- [BRIEF]: Write out each of the rows below word for word, keeping their order and line breaks unchanged.

- [RECORDS SUPPLIED]:
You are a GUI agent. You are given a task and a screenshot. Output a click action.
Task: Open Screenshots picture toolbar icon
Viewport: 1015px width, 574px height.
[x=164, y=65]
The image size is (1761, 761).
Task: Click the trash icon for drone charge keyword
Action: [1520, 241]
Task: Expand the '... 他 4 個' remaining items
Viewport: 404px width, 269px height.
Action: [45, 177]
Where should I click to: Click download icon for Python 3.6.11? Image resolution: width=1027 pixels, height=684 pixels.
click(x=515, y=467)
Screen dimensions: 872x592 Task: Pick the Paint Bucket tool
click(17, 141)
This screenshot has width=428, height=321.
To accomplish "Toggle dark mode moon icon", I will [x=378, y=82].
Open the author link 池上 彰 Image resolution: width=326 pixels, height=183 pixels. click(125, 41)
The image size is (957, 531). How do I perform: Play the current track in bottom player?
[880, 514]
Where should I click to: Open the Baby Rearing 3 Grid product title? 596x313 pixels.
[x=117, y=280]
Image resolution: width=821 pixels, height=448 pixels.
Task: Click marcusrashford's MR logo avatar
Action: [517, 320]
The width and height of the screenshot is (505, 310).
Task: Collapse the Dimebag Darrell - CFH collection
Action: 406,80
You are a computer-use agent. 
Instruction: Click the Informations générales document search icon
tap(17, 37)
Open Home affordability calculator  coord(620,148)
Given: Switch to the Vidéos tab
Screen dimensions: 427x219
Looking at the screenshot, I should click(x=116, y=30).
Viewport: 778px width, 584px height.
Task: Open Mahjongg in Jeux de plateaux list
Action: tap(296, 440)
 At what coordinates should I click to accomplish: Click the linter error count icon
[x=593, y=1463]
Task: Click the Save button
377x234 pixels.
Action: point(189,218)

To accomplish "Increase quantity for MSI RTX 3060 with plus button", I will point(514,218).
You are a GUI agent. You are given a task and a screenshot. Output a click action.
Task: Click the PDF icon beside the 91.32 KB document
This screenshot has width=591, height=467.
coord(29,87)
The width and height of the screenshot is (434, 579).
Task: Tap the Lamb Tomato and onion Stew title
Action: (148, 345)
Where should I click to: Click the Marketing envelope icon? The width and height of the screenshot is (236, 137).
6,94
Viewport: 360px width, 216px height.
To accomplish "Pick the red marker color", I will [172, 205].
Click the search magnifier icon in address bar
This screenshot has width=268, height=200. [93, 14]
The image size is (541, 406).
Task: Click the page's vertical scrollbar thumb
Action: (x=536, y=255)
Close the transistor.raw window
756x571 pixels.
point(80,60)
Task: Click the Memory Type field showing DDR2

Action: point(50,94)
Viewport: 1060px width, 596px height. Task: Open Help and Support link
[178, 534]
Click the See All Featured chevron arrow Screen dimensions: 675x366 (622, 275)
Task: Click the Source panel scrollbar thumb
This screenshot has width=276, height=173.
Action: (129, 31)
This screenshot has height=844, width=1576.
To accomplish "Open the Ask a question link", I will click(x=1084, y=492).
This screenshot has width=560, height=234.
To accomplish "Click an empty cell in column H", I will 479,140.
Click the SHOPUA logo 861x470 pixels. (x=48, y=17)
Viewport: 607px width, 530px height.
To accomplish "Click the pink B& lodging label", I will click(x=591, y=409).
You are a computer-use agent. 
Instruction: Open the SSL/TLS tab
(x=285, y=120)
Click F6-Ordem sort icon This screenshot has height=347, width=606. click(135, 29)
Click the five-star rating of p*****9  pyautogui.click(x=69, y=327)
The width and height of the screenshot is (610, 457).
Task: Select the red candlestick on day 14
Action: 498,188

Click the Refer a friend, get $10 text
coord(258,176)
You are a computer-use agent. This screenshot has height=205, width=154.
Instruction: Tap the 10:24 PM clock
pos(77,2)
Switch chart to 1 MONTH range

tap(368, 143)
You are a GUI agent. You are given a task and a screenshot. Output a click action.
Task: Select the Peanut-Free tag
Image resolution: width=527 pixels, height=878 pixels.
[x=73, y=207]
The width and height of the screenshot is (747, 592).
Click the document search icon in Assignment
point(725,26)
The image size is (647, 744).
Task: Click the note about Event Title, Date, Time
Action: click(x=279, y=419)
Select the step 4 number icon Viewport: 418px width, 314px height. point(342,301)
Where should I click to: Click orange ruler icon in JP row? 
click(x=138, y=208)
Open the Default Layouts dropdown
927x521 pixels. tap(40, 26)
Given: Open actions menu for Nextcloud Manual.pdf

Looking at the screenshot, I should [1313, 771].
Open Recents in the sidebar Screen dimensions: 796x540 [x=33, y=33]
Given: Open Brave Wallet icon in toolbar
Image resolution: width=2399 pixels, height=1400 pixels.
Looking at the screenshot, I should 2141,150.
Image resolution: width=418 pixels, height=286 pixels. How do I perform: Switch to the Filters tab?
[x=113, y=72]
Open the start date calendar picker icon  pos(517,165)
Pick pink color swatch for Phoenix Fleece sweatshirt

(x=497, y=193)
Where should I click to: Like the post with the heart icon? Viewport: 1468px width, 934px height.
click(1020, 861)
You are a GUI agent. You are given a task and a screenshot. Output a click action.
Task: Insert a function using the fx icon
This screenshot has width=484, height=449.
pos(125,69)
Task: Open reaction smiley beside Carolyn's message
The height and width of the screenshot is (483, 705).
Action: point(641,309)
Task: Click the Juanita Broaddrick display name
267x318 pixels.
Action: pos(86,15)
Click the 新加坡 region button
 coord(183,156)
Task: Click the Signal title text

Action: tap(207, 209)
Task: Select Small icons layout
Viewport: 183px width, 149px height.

- [EXERCISE OUTPUT]:
You are a GUI agent. You are given a task and a screenshot. Output a click action.
Task: Open Screenshots picture toolbar icon
Viewport: 1015px width, 574px height.
[x=164, y=65]
The image size is (1761, 761).
Task: Click the trash icon for drone charge keyword
Action: [1520, 241]
Task: Expand the '... 他 4 個' remaining items
Viewport: 404px width, 269px height.
Action: [45, 177]
Where should I click to: Click download icon for Python 3.6.11? Image resolution: width=1027 pixels, height=684 pixels.
click(x=515, y=467)
Screen dimensions: 872x592 Task: Pick the Paint Bucket tool
click(17, 141)
This screenshot has width=428, height=321.
To accomplish "Toggle dark mode moon icon", I will [x=378, y=82].
Open the author link 池上 彰 Image resolution: width=326 pixels, height=183 pixels. click(125, 41)
The image size is (957, 531). How do I perform: Play the current track in bottom player?
[880, 514]
Where should I click to: Open the Baby Rearing 3 Grid product title? 596x313 pixels.
[x=117, y=280]
Image resolution: width=821 pixels, height=448 pixels.
Task: Click marcusrashford's MR logo avatar
Action: [517, 320]
The width and height of the screenshot is (505, 310).
Task: Collapse the Dimebag Darrell - CFH collection
Action: 406,80
You are a computer-use agent. 
Instruction: Click the Informations générales document search icon
tap(17, 37)
Open Home affordability calculator  coord(620,148)
Given: Switch to the Vidéos tab
Screen dimensions: 427x219
Looking at the screenshot, I should click(x=116, y=30).
Viewport: 778px width, 584px height.
Task: Open Mahjongg in Jeux de plateaux list
Action: tap(296, 440)
 At what coordinates should I click to accomplish: Click the linter error count icon
[x=593, y=1463]
Task: Click the Save button
377x234 pixels.
Action: point(189,218)

To accomplish "Increase quantity for MSI RTX 3060 with plus button", I will point(514,218).
You are a GUI agent. You are given a task and a screenshot. Output a click action.
Task: Click the PDF icon beside the 91.32 KB document
This screenshot has width=591, height=467.
coord(29,87)
The width and height of the screenshot is (434, 579).
Task: Tap the Lamb Tomato and onion Stew title
Action: (148, 345)
Where should I click to: Click the Marketing envelope icon? The width and height of the screenshot is (236, 137).
6,94
Viewport: 360px width, 216px height.
To accomplish "Pick the red marker color", I will [172, 205].
Click the search magnifier icon in address bar
This screenshot has width=268, height=200. [93, 14]
The image size is (541, 406).
Task: Click the page's vertical scrollbar thumb
Action: (x=536, y=255)
Close the transistor.raw window
756x571 pixels.
point(80,60)
Task: Click the Memory Type field showing DDR2

Action: point(50,94)
Viewport: 1060px width, 596px height. Task: Open Help and Support link
[178, 534]
Click the See All Featured chevron arrow Screen dimensions: 675x366 (622, 275)
Task: Click the Source panel scrollbar thumb
This screenshot has width=276, height=173.
Action: (129, 31)
This screenshot has height=844, width=1576.
To accomplish "Open the Ask a question link", I will click(x=1084, y=492).
This screenshot has width=560, height=234.
To accomplish "Click an empty cell in column H", I will 479,140.
Click the SHOPUA logo 861x470 pixels. (x=48, y=17)
Viewport: 607px width, 530px height.
To accomplish "Click the pink B& lodging label", I will click(x=591, y=409).
You are a computer-use agent. 
Instruction: Open the SSL/TLS tab
(x=285, y=120)
Click F6-Ordem sort icon This screenshot has height=347, width=606. click(135, 29)
Click the five-star rating of p*****9  pyautogui.click(x=69, y=327)
The width and height of the screenshot is (610, 457).
Task: Select the red candlestick on day 14
Action: 498,188

Click the Refer a friend, get $10 text
coord(258,176)
You are a computer-use agent. This screenshot has height=205, width=154.
Instruction: Tap the 10:24 PM clock
pos(77,2)
Switch chart to 1 MONTH range

tap(368, 143)
You are a GUI agent. You are given a task and a screenshot. Output a click action.
Task: Select the Peanut-Free tag
Image resolution: width=527 pixels, height=878 pixels.
[x=73, y=207]
The width and height of the screenshot is (747, 592).
Click the document search icon in Assignment
point(725,26)
The image size is (647, 744).
Task: Click the note about Event Title, Date, Time
Action: click(x=279, y=419)
Select the step 4 number icon Viewport: 418px width, 314px height. point(342,301)
Where should I click to: Click orange ruler icon in JP row? 
click(x=138, y=208)
Open the Default Layouts dropdown
927x521 pixels. tap(40, 26)
Given: Open actions menu for Nextcloud Manual.pdf

Looking at the screenshot, I should [1313, 771].
Open Recents in the sidebar Screen dimensions: 796x540 [x=33, y=33]
Given: Open Brave Wallet icon in toolbar
Image resolution: width=2399 pixels, height=1400 pixels.
Looking at the screenshot, I should 2141,150.
Image resolution: width=418 pixels, height=286 pixels. How do I perform: Switch to the Filters tab?
[x=113, y=72]
Open the start date calendar picker icon  pos(517,165)
Pick pink color swatch for Phoenix Fleece sweatshirt

(x=497, y=193)
Where should I click to: Like the post with the heart icon? Viewport: 1468px width, 934px height.
click(1020, 861)
You are a GUI agent. You are given a task and a screenshot. Output a click action.
Task: Insert a function using the fx icon
This screenshot has width=484, height=449.
pos(125,69)
Task: Open reaction smiley beside Carolyn's message
The height and width of the screenshot is (483, 705).
Action: point(641,309)
Task: Click the Juanita Broaddrick display name
267x318 pixels.
Action: pos(86,15)
Click the 新加坡 region button
 coord(183,156)
Task: Click the Signal title text

Action: tap(207, 209)
Task: Select Small icons layout
Viewport: 183px width, 149px height.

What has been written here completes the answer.